Data excerpts:
----

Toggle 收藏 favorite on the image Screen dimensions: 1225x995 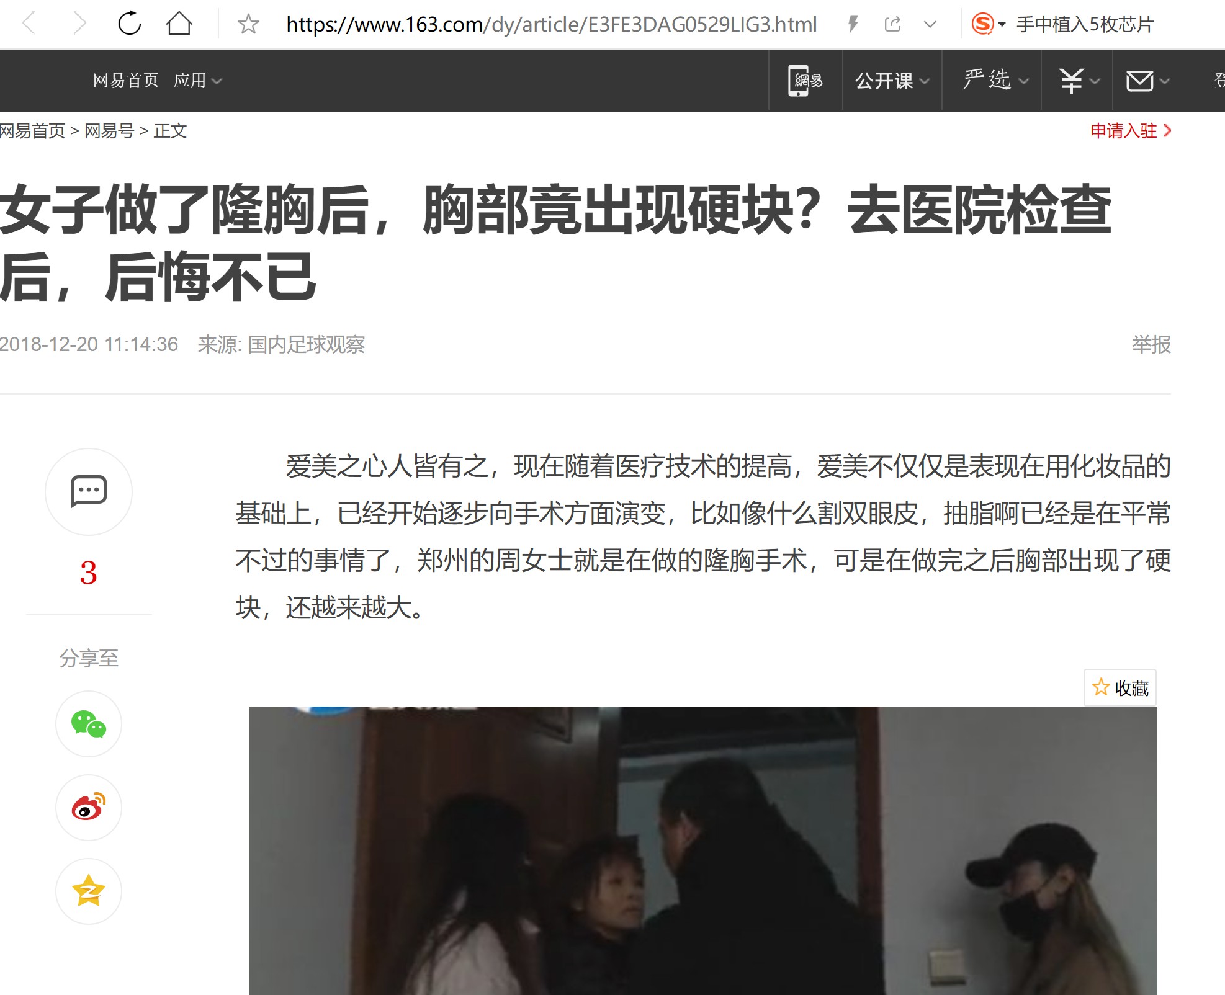click(1120, 687)
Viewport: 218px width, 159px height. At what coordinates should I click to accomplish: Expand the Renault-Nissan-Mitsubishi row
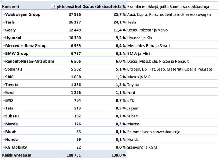click(x=4, y=62)
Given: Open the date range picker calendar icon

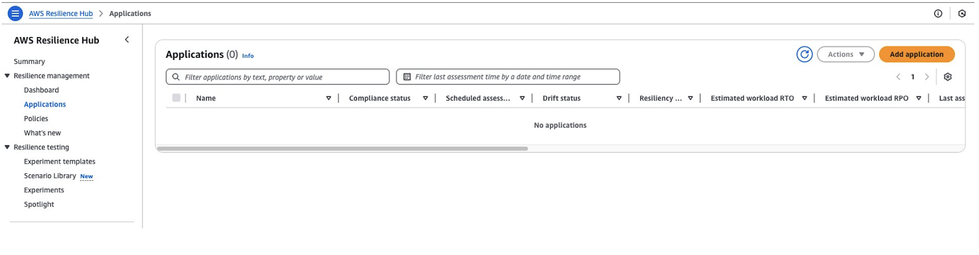Looking at the screenshot, I should [x=407, y=77].
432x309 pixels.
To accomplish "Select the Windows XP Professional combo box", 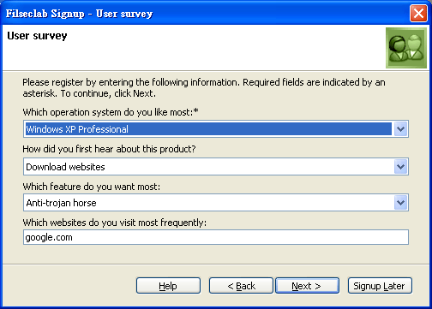I will pos(216,129).
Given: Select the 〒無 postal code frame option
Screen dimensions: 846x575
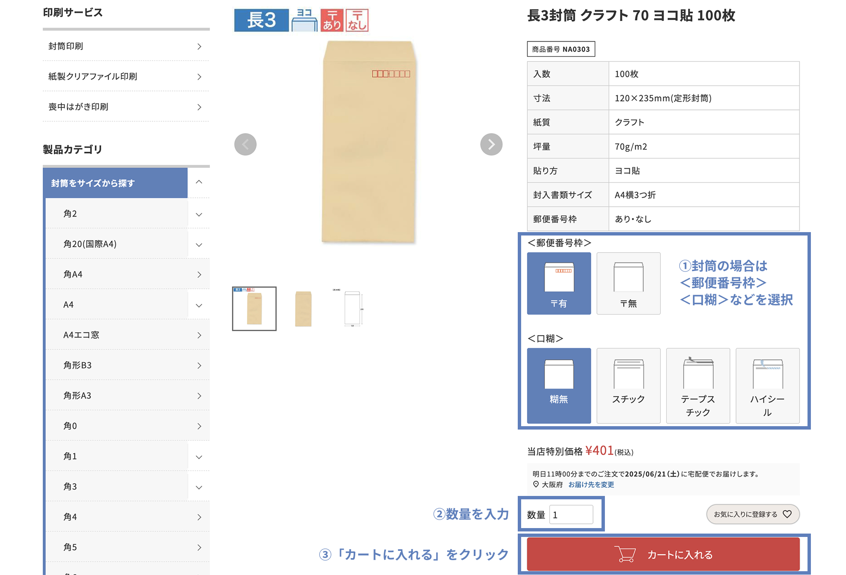Looking at the screenshot, I should [629, 283].
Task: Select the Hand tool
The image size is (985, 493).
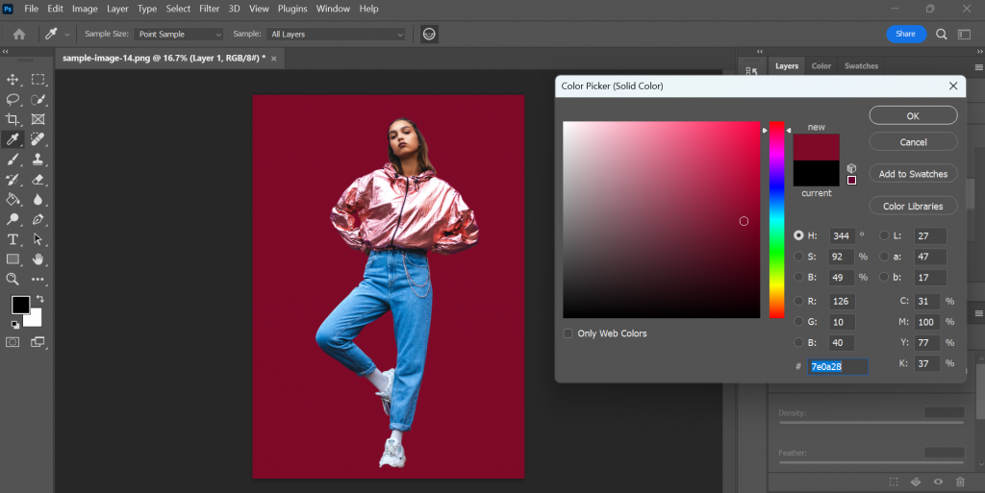Action: coord(38,259)
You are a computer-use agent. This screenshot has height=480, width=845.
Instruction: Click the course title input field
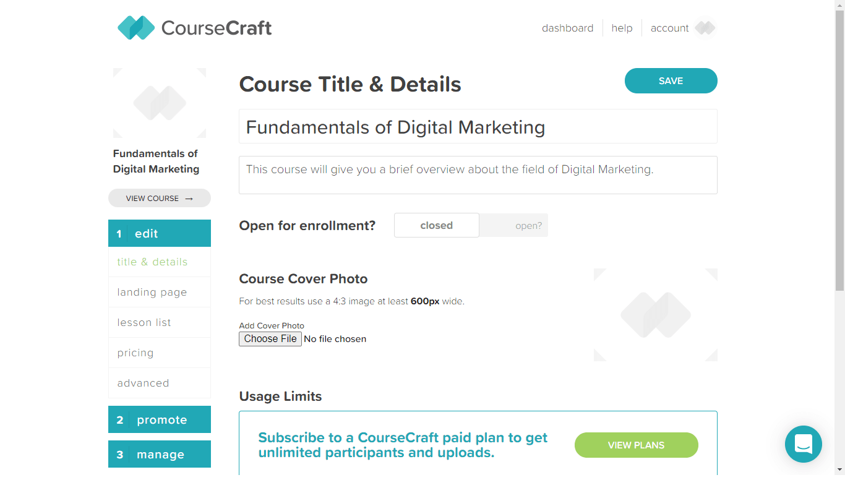pos(478,127)
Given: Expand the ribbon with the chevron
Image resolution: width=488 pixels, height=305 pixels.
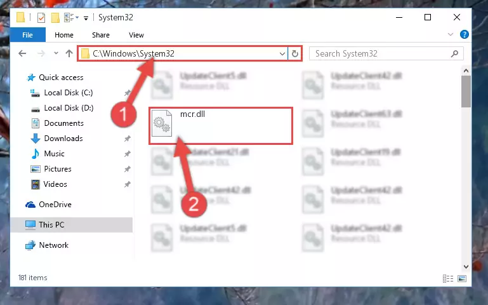Looking at the screenshot, I should coord(451,34).
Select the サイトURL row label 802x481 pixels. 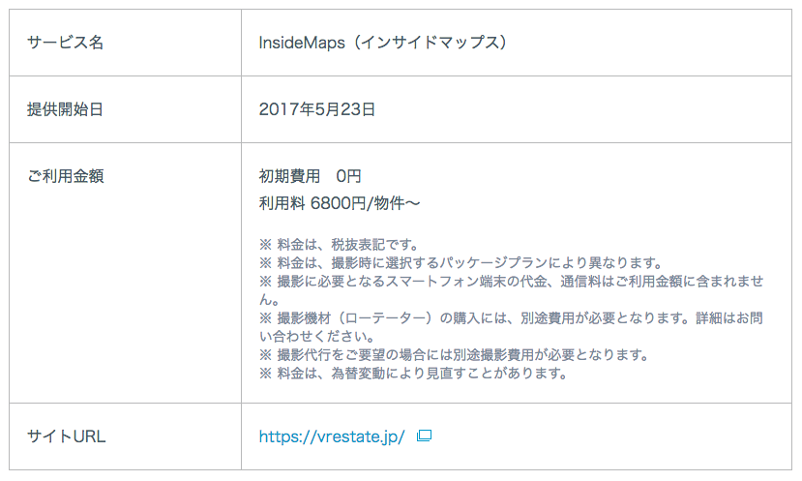point(66,436)

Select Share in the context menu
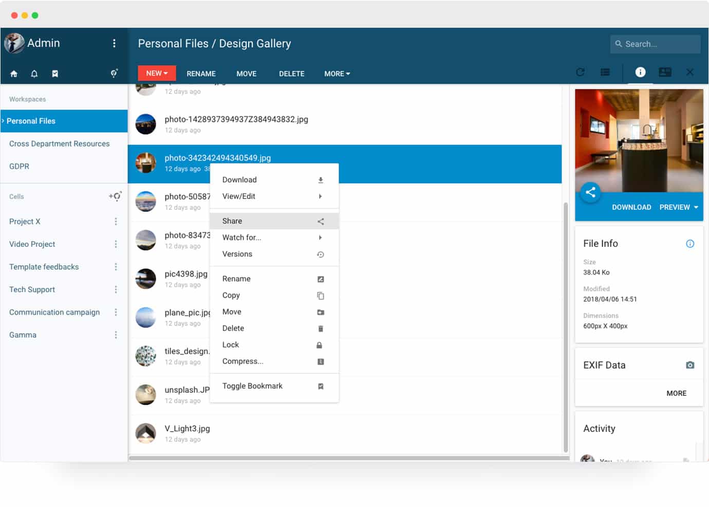point(232,221)
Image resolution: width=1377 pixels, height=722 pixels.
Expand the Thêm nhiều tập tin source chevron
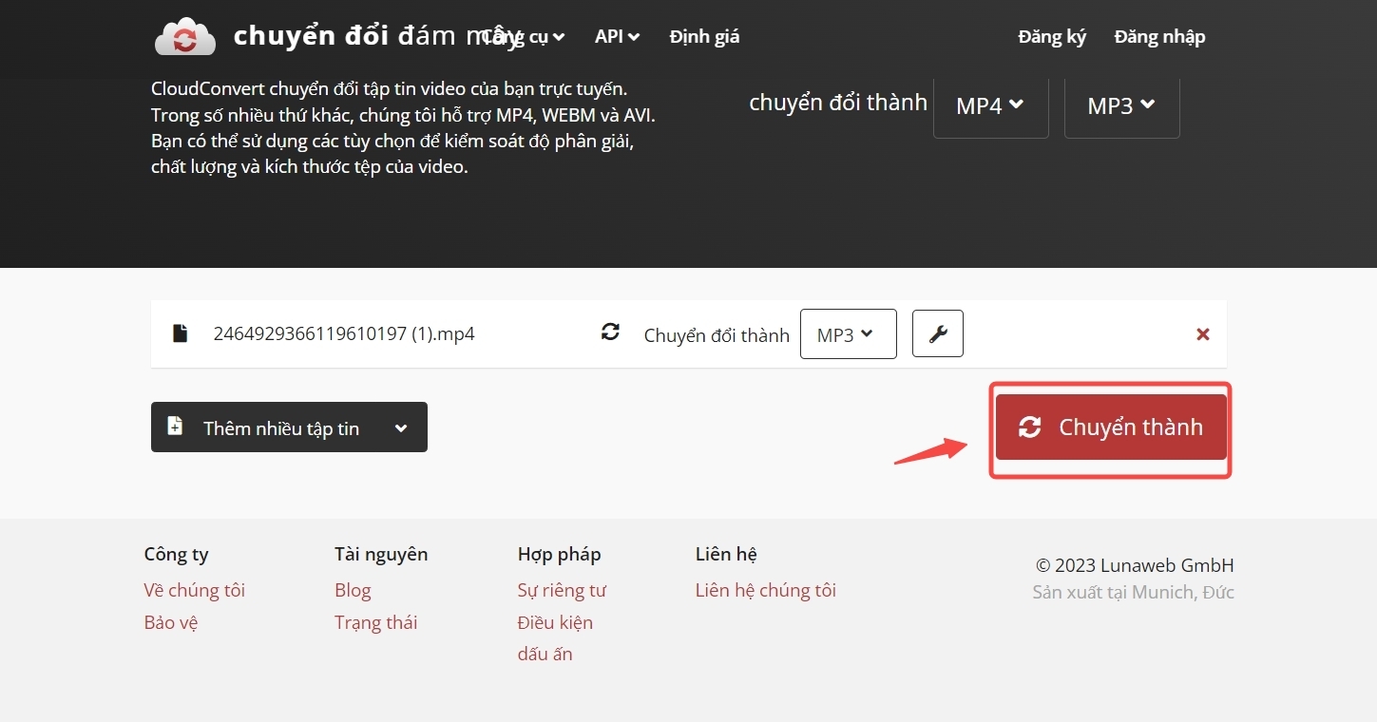click(x=400, y=427)
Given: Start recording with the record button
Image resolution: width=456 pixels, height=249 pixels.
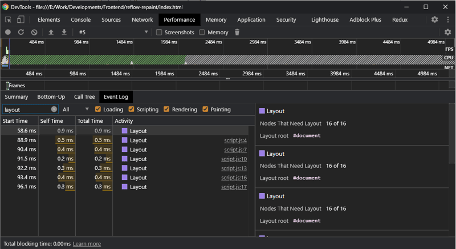Looking at the screenshot, I should pyautogui.click(x=8, y=33).
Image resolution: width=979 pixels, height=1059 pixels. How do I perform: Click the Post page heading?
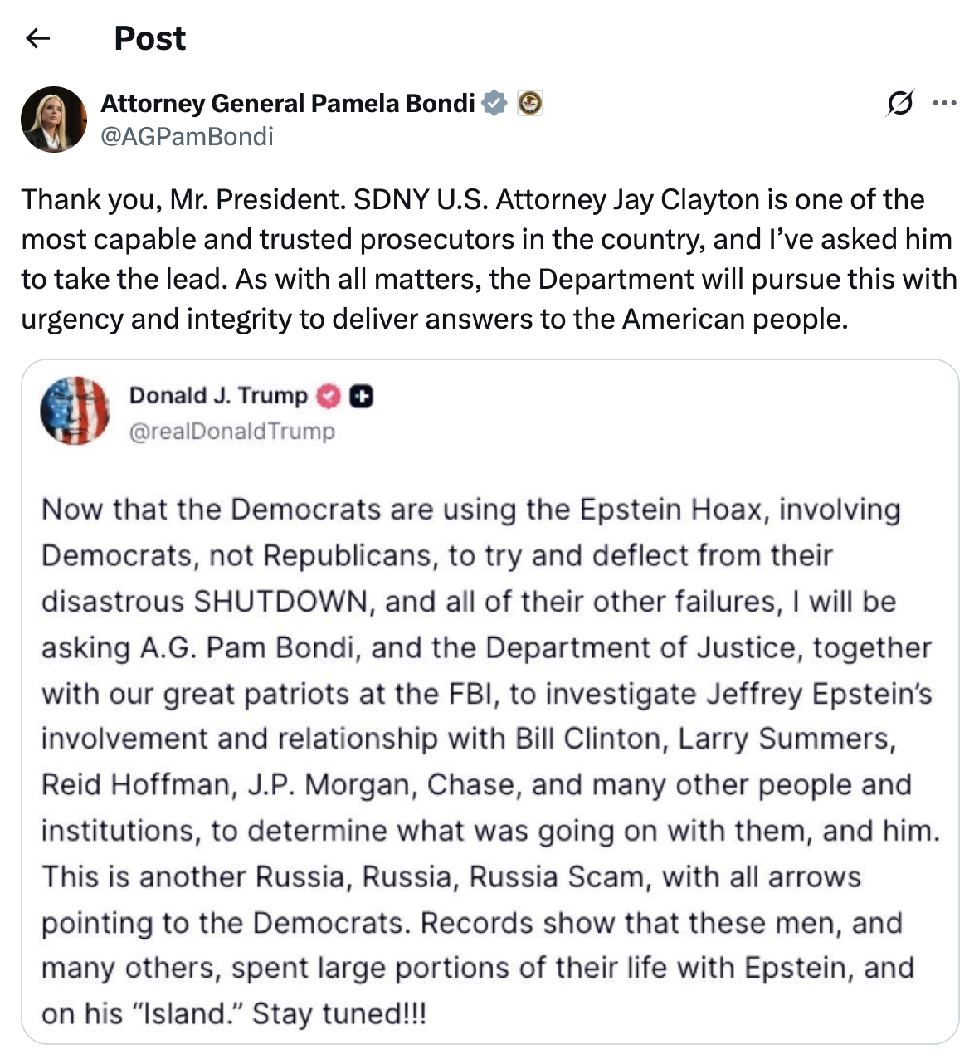[x=149, y=38]
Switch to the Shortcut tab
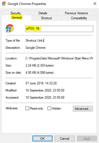 click(x=46, y=18)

----

Task requirements
When you reach the line that contains "Image resolution: width=456" in the records above, copy it and every line after it exactly through the last one, leaving out the pictures.

Output
Image resolution: width=456 pixels, height=249 pixels.
Looking at the screenshot, I should pyautogui.click(x=8, y=33).
Image resolution: width=979 pixels, height=1059 pixels. How do I perform: Click the Post page heading?
[x=149, y=38]
Switch to the Shortcut tab
 click(x=46, y=18)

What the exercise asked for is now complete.